I look at him, ready to laugh, and immediately I see something else. Although I can barely make out his face, his eyes burn through the thin light, assuring me whatever the situation, he’s got my back. How could I possibly be nervous after that? “Ready, Lieutenant Tanaka.”
“All righty then,” says Doug, twisting the knob, and in we go.
It’s just moonlit enough so Doug can douse the flashlight, and we cross the long, low-ceilinged room to the far end and a window barely a foot off the floor. The inside reeks of mildew, mold and chemicals, and when Doug grabs the window to shudder it open, it’s a welcome blast of clean air that hits us. “Keep low,” Doug says. He leans into the window, checks to the left and right, then steps out onto the flat roof. I follow, Roark close behind me.

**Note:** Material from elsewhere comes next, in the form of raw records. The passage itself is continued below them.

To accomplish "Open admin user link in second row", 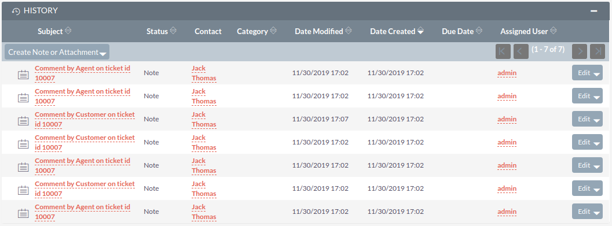I will click(x=507, y=96).
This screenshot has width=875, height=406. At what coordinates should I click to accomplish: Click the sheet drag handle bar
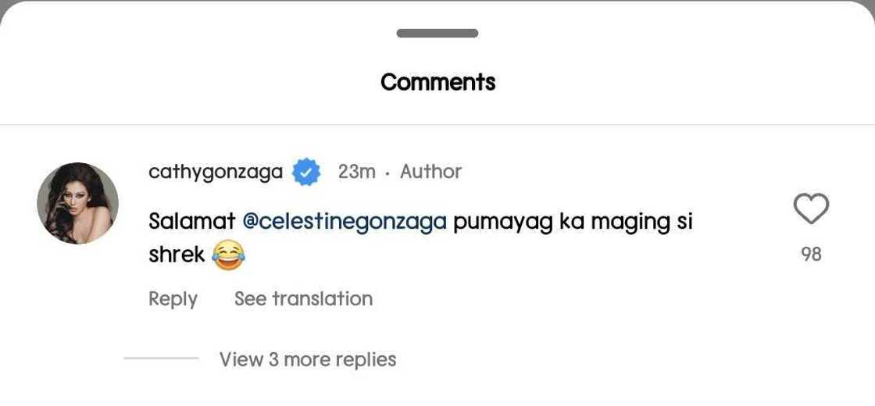click(438, 34)
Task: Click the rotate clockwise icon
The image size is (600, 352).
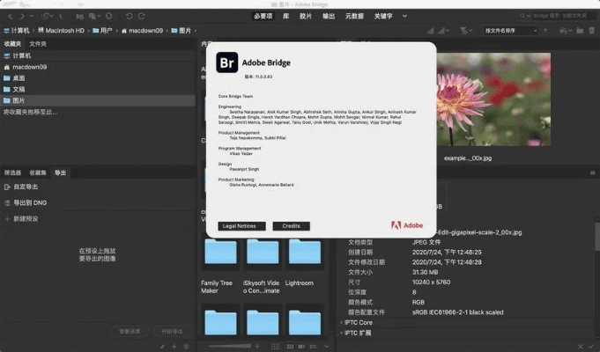Action: 141,15
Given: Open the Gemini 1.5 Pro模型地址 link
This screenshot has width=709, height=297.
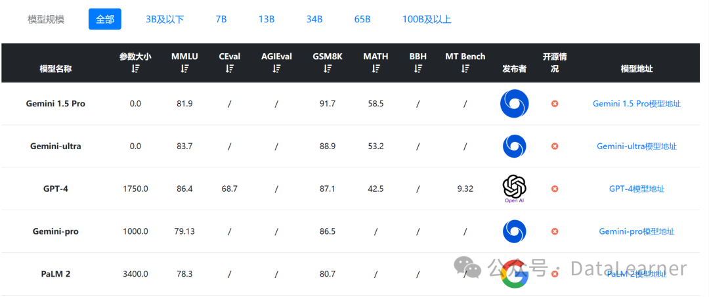Looking at the screenshot, I should tap(636, 104).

Our footsteps make faint crackling sounds as we trot across the asphalted rooftop, Doug pausing when he reaches the edge of the first house. I can’t help cringing when we hop the foot-and-a-half of space between roofs, thinking what a lovely death scene a plummet of three dark, narrow stories into a pile of filth would make in one of my books. At the end of the third roof and against the side of a taller building we stop at what looks like a wooden shed. Doug shoves a key into an ancient lock and we enter into a landing for the way down. After we’re all in Roark shuts the door to an inky darkness.
“This way,” whispers Doug, angling a beam of flashlight down a steep stairwell to a door opening to a darkened hallway. We creep through it to the steps at the end where Doug stops cold.
He turns to Roark, dousing the light. “Something’s wrong,” he whispers. He points down the faintly illuminated staircase to a room just to the left. From my vantage point I can see a few chairs and a table with unopened cartons of Chinese takeout atop it. “It’s a rule. We always keep that door closed.”
Immediately Roark pushes me back the way we came. “Go back to the uniform.”
I balk. “But—”
“Now,” he whispers, reaching for his gun.
As Roark and Doug steal down the stairs, I run blindly up the nearly pitch-black hallway. Then either acute stupidity or writerly curiosity intervenes and I skid to a halt. Just a peek, I promise myself, because how often will I get a chance like this, and wasn’t this precisely the reason I came? I whip around, shooting back to the top of the stairs. I can see Doug almost at the door of the room, Roark right behind him, both guns cocked in their upraised hands. I press myself against the wall, my heart hammering. Any second they’ll be inside, and I brace myself for what they’ll find. Then something goes click in the dark.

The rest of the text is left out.